Content starts

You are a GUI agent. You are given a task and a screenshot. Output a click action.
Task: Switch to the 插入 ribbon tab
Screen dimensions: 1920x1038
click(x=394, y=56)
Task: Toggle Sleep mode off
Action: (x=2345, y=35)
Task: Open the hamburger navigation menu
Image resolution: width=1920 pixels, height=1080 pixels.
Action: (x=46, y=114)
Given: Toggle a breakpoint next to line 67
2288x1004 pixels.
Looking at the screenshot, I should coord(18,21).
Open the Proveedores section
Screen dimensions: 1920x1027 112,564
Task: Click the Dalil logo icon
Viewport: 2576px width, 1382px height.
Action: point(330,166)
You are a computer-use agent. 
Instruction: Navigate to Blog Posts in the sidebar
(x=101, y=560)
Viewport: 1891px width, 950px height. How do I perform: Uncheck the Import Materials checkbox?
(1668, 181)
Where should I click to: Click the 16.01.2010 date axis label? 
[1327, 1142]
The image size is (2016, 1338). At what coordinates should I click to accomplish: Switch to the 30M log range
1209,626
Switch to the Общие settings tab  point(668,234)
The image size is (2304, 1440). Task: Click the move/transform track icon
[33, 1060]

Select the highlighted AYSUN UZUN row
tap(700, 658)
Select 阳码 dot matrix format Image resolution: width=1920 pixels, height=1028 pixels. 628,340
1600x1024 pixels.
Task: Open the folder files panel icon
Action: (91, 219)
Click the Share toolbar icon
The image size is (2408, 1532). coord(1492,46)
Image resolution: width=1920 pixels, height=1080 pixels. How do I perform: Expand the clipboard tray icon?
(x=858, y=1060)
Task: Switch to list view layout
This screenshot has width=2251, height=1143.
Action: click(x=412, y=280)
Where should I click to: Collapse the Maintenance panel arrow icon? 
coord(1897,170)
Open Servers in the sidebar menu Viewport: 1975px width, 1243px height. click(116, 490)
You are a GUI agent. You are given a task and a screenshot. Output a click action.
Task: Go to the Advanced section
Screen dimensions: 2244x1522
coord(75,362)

Content ends

» **Exercise**
The word "menu" appears in some lines of the data. Copy every one of those lines.

» **Problem solution**
Task: Open the hamburger navigation menu
Open Servers in the sidebar menu Viewport: 1975px width, 1243px height. click(116, 490)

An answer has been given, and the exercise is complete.